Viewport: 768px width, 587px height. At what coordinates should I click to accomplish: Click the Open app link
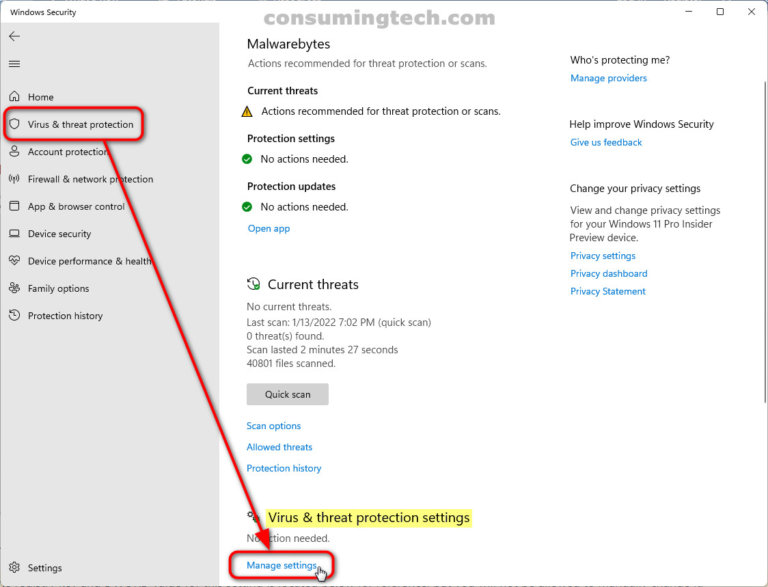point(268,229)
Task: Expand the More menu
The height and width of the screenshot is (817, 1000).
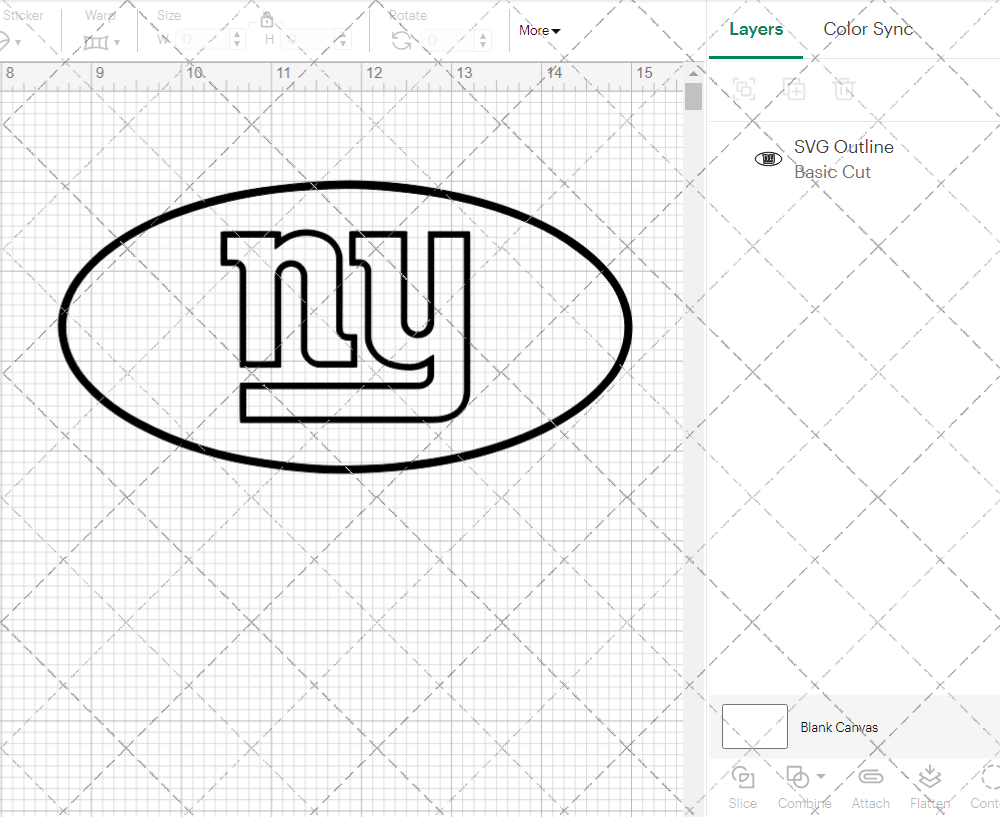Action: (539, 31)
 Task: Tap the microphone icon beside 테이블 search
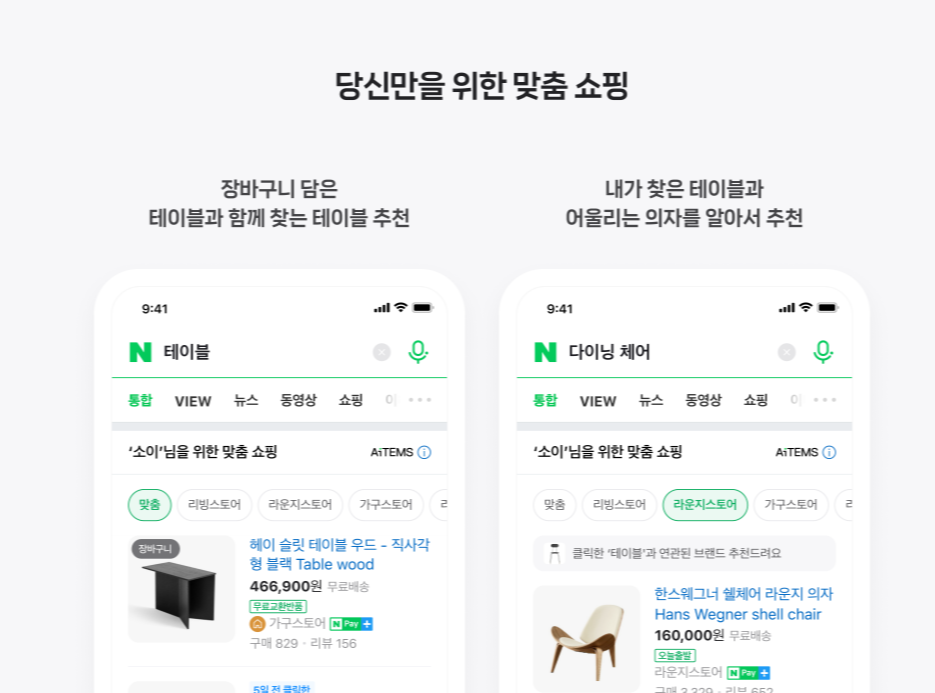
○ ○ ○ ○ ○ ○ ○
Exercise goal: For this exercise, repeat word for word only the lines from the one containing "Task: Expand the More menu" through the end of the data, including both. Pictures do not go in the copy.

Answer space:
Task: Expand the More menu
The height and width of the screenshot is (817, 1000).
Action: (539, 31)
 Task: Tap the microphone icon beside 테이블 search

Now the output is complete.